1. To whom is this article addressed and WHY

I have been writing this article based on and after reading the book: “Trustworthy online controlled experiments — A practical guide to A/B testing”, by Kohavi, Tang and Xu, probably the most helpful business AND technical book. The motivation is to share the beautiful story of how science plays a vital role in business today more than ever and encourage product owners to get closer to engineers so that they have fun while building successful growth for their organizations. At the same time, adding a grain of salt after witnessing the impact of experimentation in a digital product, sharing it in an actionable manner so you could choose the missing parts from your current strategy.

The shift in the product design has happened already inclining the balance from intuition and expertise to experimentation. Moreover, to achieve growth at an organizational level, decisions can be taken further using experimentations and relying on data mostly for developing not only the product, but the marketing and the engineering units.

However, keep in mind that even though data is objective, the interpretation of data is very subjective and can be misleading if the full context is not presented. Here is where experimentation comes into the picture, bridging intuition with objective data and improving the product over time.

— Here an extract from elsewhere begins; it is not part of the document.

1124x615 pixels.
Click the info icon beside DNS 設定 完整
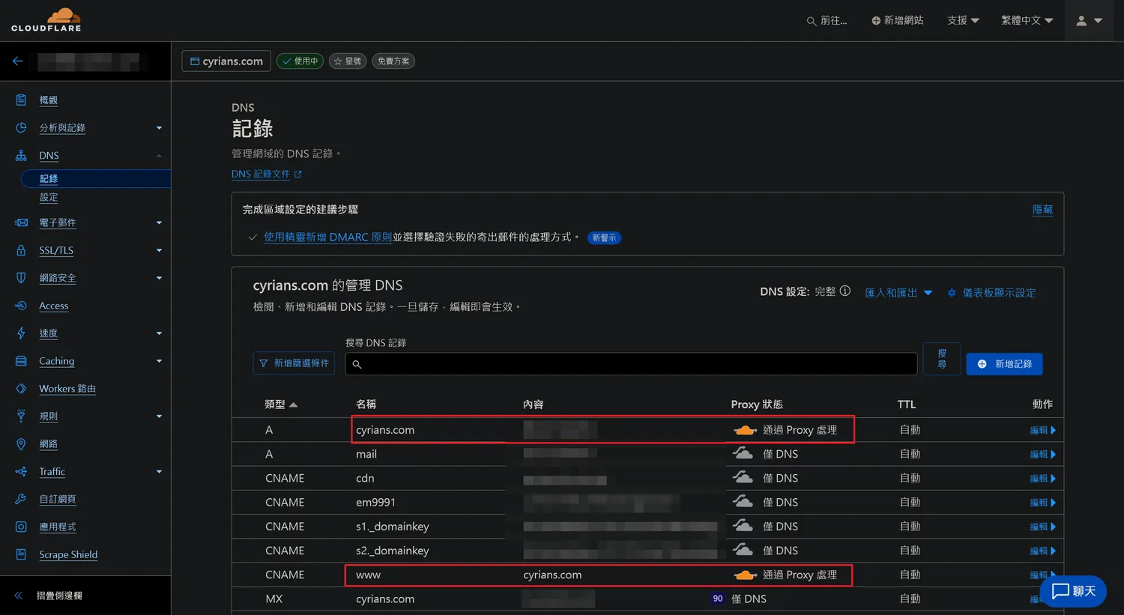(x=845, y=291)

Additionally, even though experimentation — A/B tests, A/B/n tests, randomized controlled experiments, split tests -, is a common word in the business space, it is still not adopted by so many startups and scaleups, and often perceived as one of the biggest challenges when it comes to compete in the digital environment.

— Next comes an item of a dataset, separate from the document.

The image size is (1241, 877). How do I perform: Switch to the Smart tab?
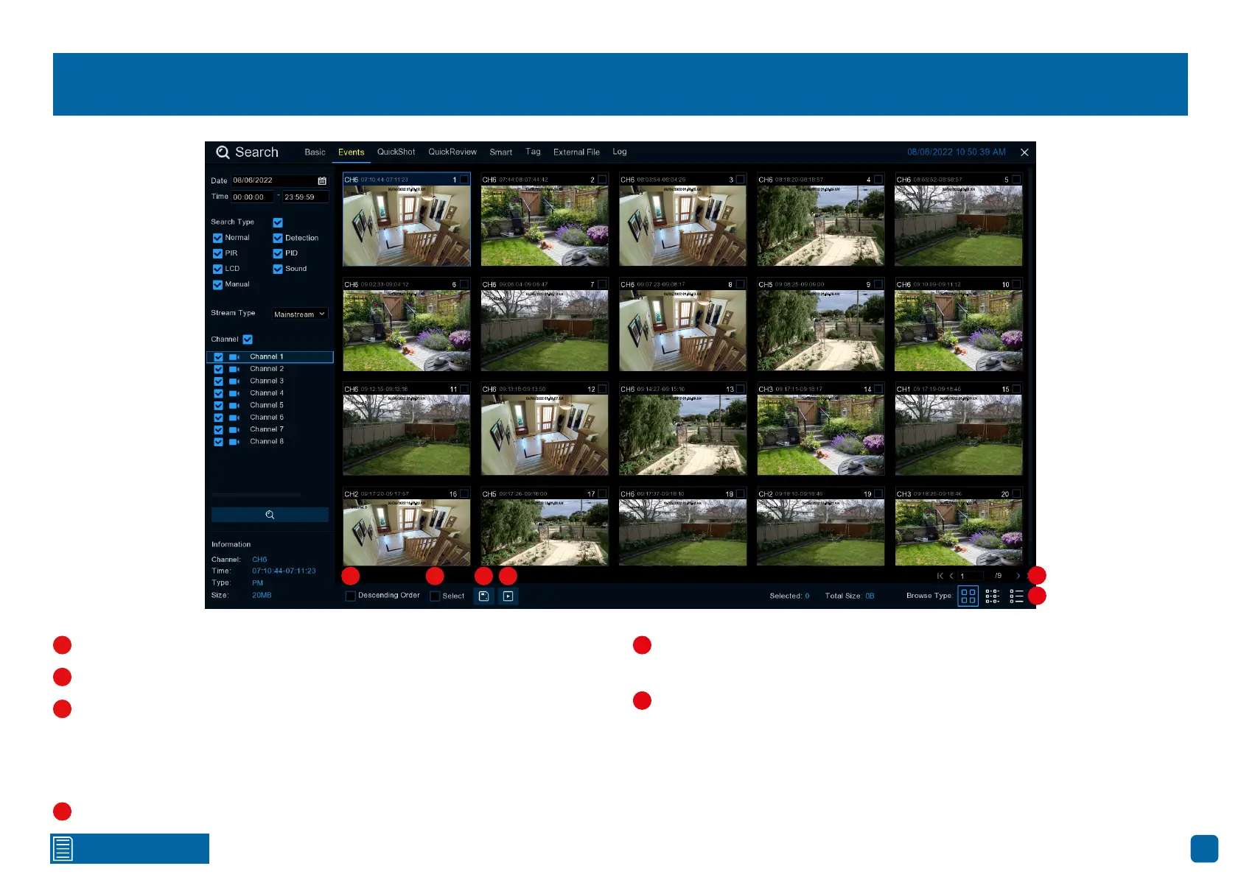(x=500, y=152)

Highlighting two of the big wins of testing ideas in the online environment, the focus would fall on providing an iterative path to improve over time AND how to measure the business impact in a tangible way, attaching metrics to ideas.

Going one step further, online controlled experiments are the best way to establish causality with high probability and they provide a way to detect unexpected changes. Additionally, it is probably, the best method to bring in customer’s voices while combining product ideas with machine learning and statistics.

2. Prerequisites to start online experiments

Experimentation is a critical tool in the digital space, and online controlled experiments are used heavily by the big players such as Airbnb, Amazon, Facebook, Google, LinkedIn, Microsoft, Netflix, Booking.com, Uber, Twitter etc. So, what do they test? They run thousands of experiments per year, ranging from relevance algorithms (recommendation and ranking), changes in the UI, to latency/performance, involving multiple channels: mobile apps, web and e-mail.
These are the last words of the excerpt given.